Google Interview Question
Software EngineersCountry: United States
Interview Type: In-Person
You can probably enqueue a video id , each time video is viewed and some background process can pick items from queue and can maintain dictionary which it increments every time a video is picked and can write back to DB when dictionary reaches a certain size.
Since counts are always increasing so if multiple copies of background processes can run
Do you think a general queue of video ids would be better idea ? because there is too much request to enqueue it and consumer which is your background process will keep waiting. For me as soon as some one will request for video, server should add the view count. So every time a Map which has key - value pair where key is video id, is accessed, it should increase the view count at same time.Value can be pointer to an object which should have static view count. As soon as it will call view function, it should increase the counter and provide the object with that view number. Once it has to update in Database, it will update with video id and count after specific time.

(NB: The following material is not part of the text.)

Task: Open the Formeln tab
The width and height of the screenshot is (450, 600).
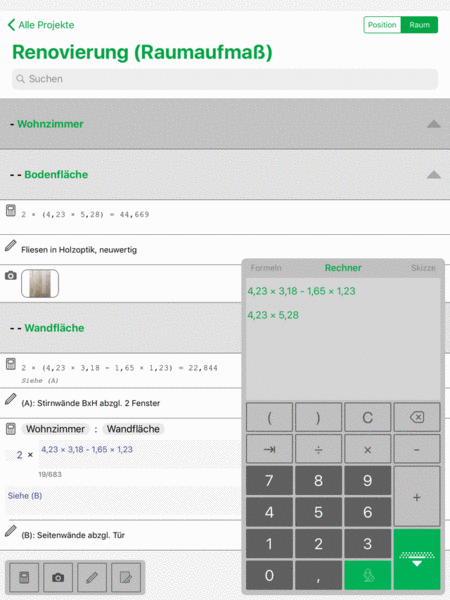Action: click(x=266, y=268)
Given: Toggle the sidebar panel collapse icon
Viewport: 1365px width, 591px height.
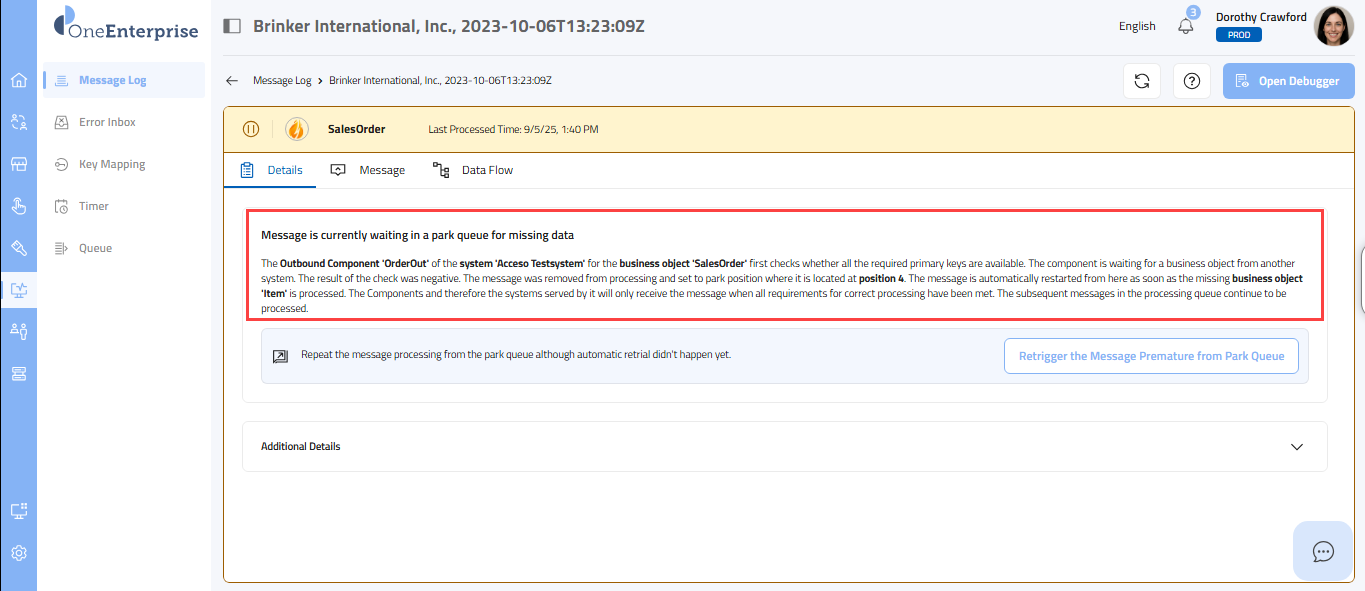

I'm not sure how technical I would get right away with a question like this. I feel like you have to tackle the more abstract questions first. Registering that somebody has requested the page a video is on is trivial on the surface. Server gets a request for a video id, finds that id in a DB, increments it. How these things are done can be expanded upon at the DB level, at the level of the code in the server, etc etc
The bigger questions:
- What is a view? If I refresh a page, certainly this doesn't seem like a view, except what if I view it again a week later? Or I don't refresh the page at all, but simply keep replaying the video?
Since we are 'designing' the view count, it's our call. I would only allow one view per day per ip, and ask the interviewer about what holes would exist in blocking by ip. I'd defend this design by saying it's more important to keep view counts overly-honest, because the error will be much lower than those trying to abuse it, where they might boost a video to 1 million rather than a video having 100 views instead of 300.
@asen
We don't really want a hard lock in this situation. I'm assuming a discrepancy of say 10 counts is acceptable.
You can always let your current browser video view count increment and send the count update request to the server. The server can queue the requests and update the count when processing the requests. With this scheme, the difference in view counts can be greater than one when you refresh the video.
I want to point out one observation that hasn't been bought up in the previous discussion. The data you need is simply in your web server's log. Have a reducer to aggregate the log and periodically send back the data to a key-value store. Record-level locking would be fine, because latency requirement is not real-time here.
Always simplify things and start building up.
- ahmad.m.bakr July 14, 2015Assume that we have a small set of videos that we need to track the counts. Also assume that we are not handling any spam. A basic approach is using relational databases (video_id, count) that is being incremented whenever a user clicks on.
What is the problem with this approach? The database operation is very expensive for each click. A possible solution we can have Memcache or Redis layer above the DB that counts the number of clicks for each video. And having a background job that reads the cached counts and reflects that in the DB. Pros: much faster, Cons: more complex, can lose data in case of server failure and cached values have not populated in the DB yet and the values in the DB are not the most recent values.
Another side of improvement is bandwidth wise. Assuem that it is not necessary that the number of hits to be really accurate. We can convert the connection request for increment to be based on UDP rather than TCP.
Again discuss with the interview the pros and cons and let him lead which direction should the discussion goes.